═══ DATA FOR THE TASK ═══
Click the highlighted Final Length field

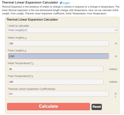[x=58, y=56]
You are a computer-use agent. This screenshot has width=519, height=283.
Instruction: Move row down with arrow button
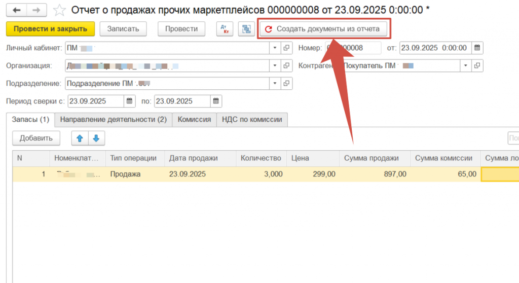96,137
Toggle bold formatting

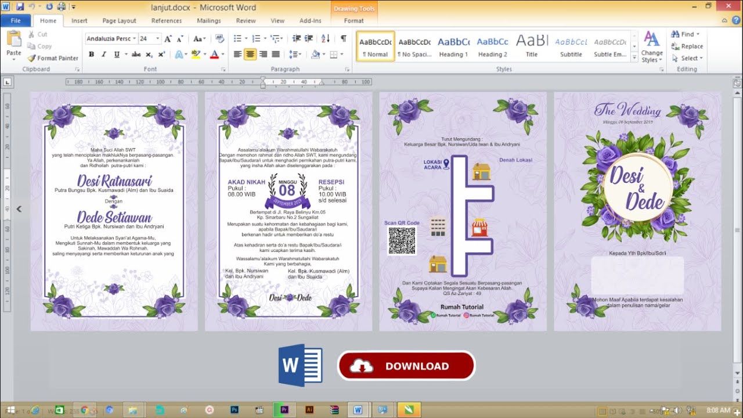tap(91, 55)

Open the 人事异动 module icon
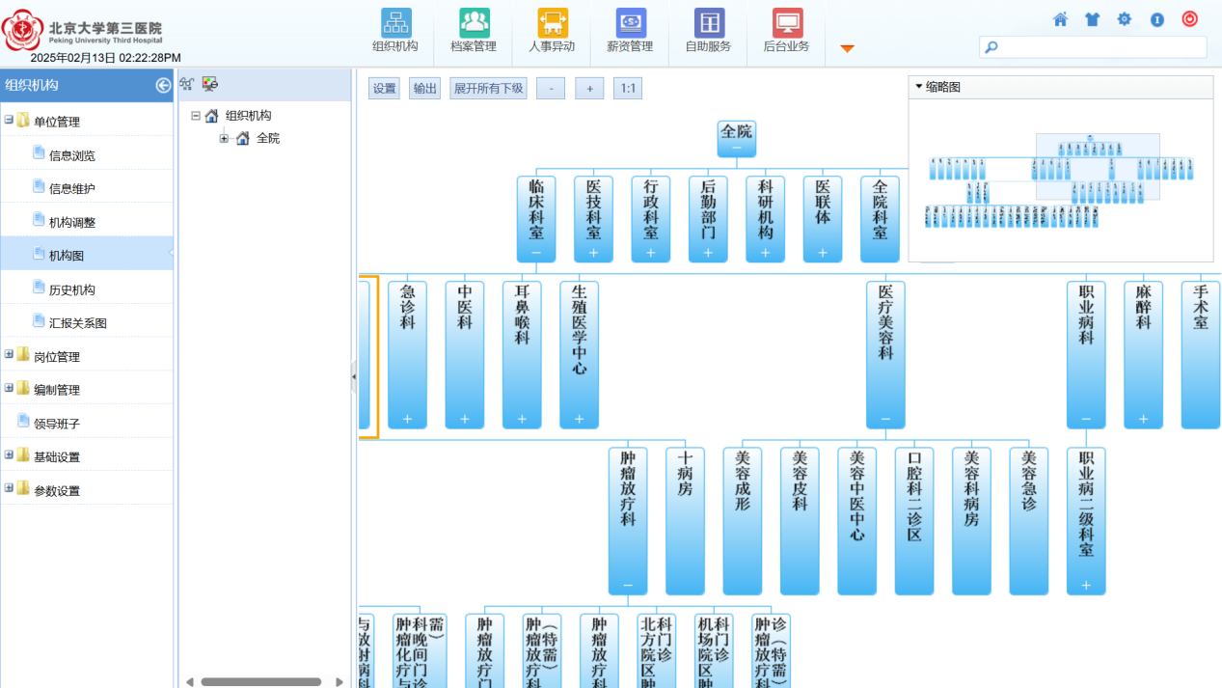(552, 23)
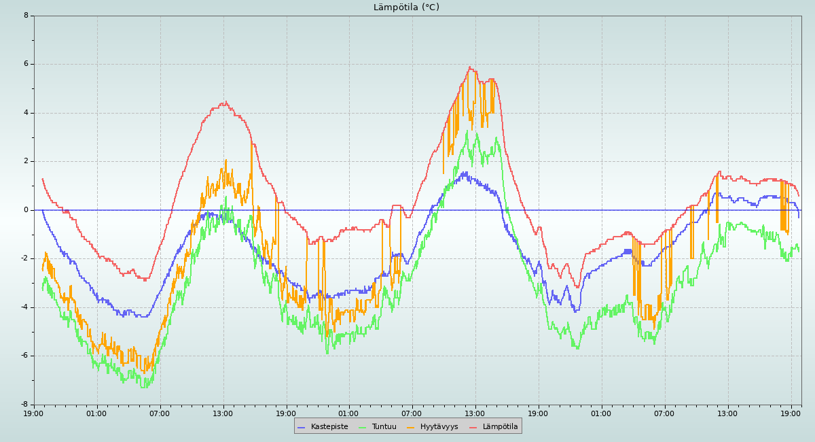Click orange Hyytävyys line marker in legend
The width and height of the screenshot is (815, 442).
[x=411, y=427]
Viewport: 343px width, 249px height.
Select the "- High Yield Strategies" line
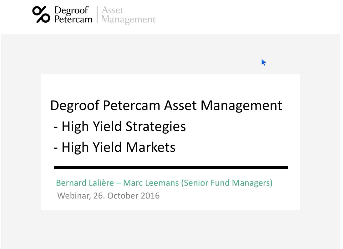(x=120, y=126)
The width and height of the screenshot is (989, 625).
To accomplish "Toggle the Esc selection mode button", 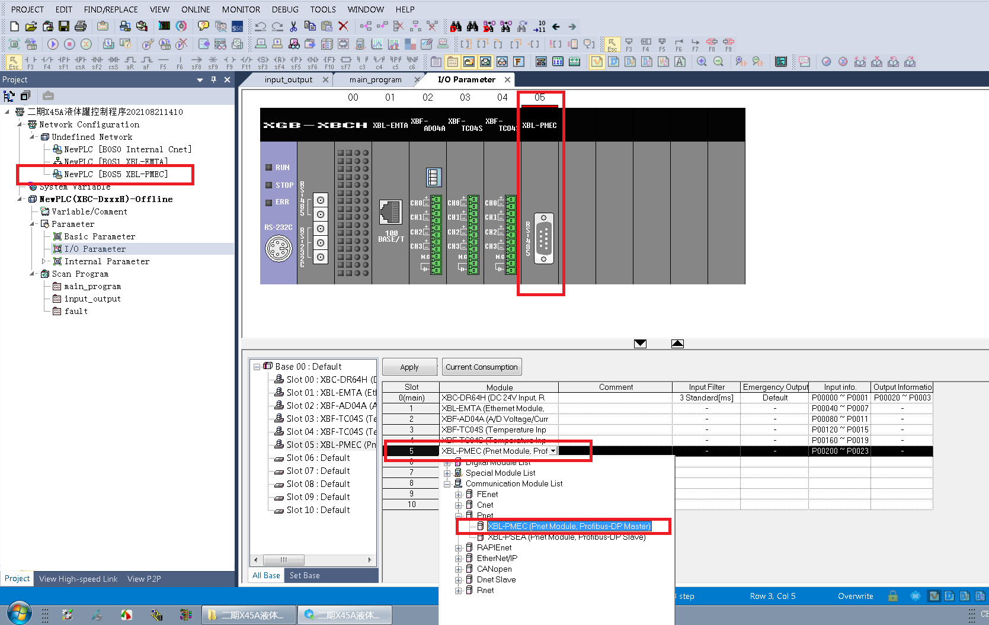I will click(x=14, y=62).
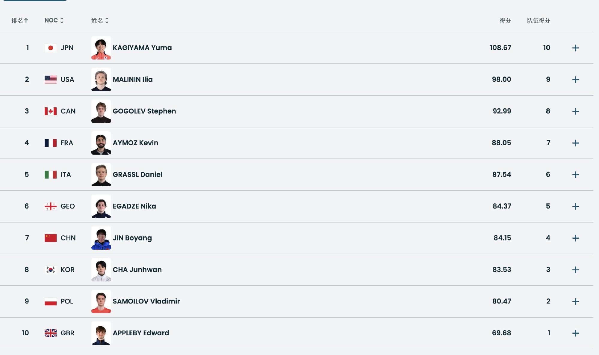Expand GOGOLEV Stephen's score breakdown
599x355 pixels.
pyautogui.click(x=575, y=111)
═══
═══ DATA FOR THE TASK ═══
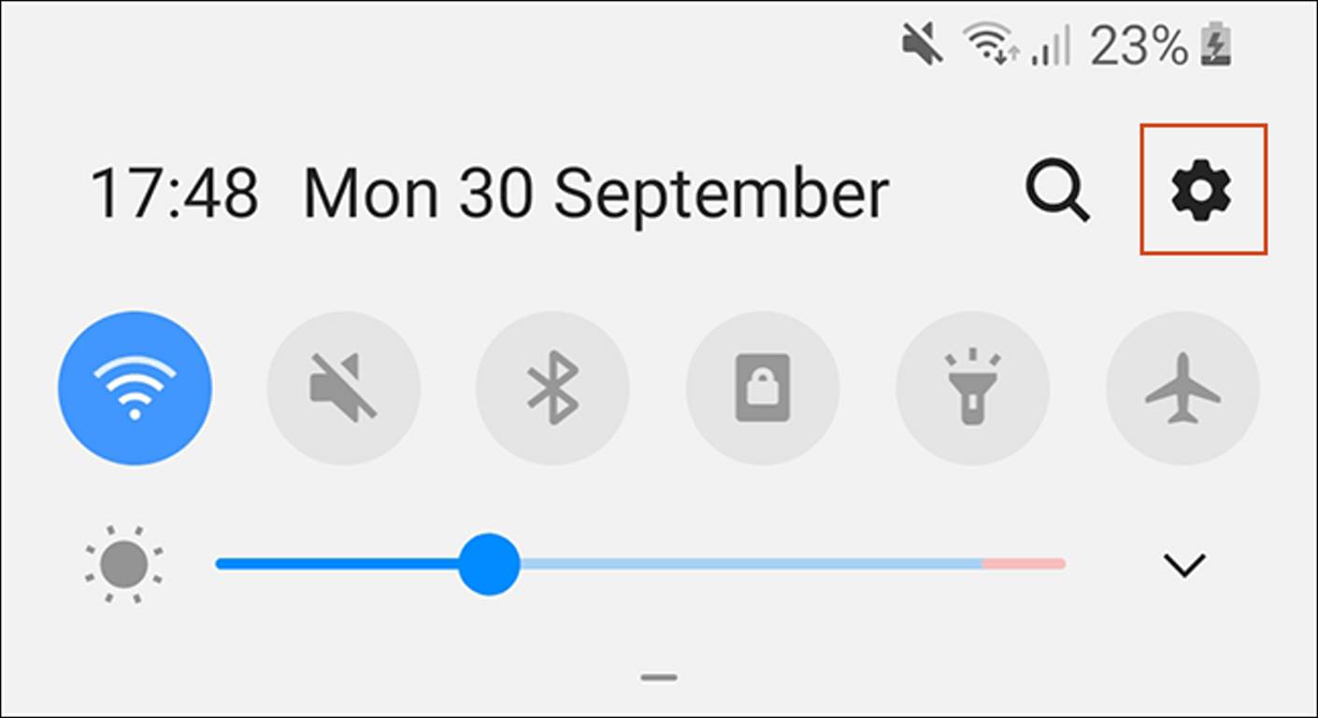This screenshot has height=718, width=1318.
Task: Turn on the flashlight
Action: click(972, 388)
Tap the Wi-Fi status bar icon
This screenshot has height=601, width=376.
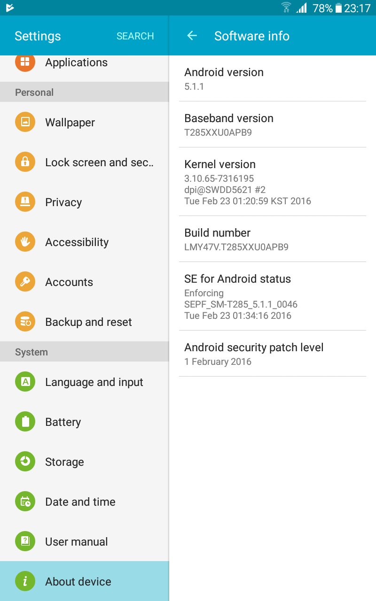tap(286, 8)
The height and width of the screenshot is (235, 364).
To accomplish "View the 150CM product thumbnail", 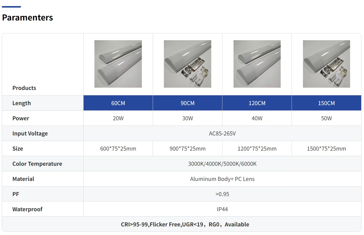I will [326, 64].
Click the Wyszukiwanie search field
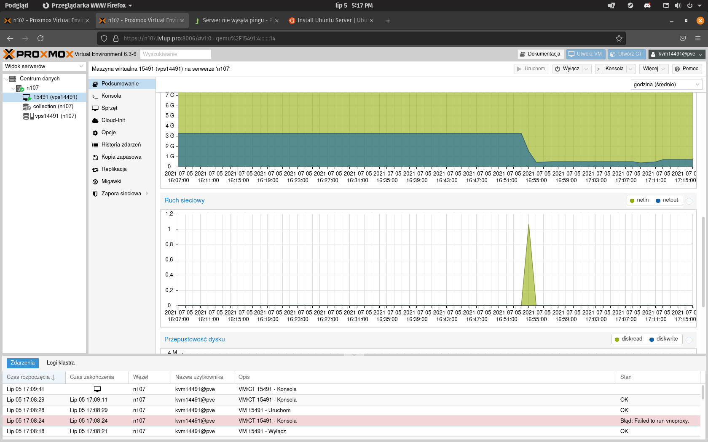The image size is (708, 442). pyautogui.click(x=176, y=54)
═══
**EXERCISE AIM**
The response must repeat exactly the lines above from the one with "Click the highlighted Final Length field" through the one with "Viewport: 343px width, 249px height.", including both, and must contain no pictures and no other text.

**YOUR SOLUTION**
Click the highlighted Final Length field

[x=58, y=56]
You are a computer-use agent. This screenshot has width=519, height=283.
Instruction: Move row down with arrow button
96,137
Toggle bold formatting

tap(91, 55)

Open the 人事异动 module icon
(552, 23)
Click orange Hyytävyys line marker in legend
The width and height of the screenshot is (815, 442).
[x=411, y=427]
Viewport: 343px width, 249px height.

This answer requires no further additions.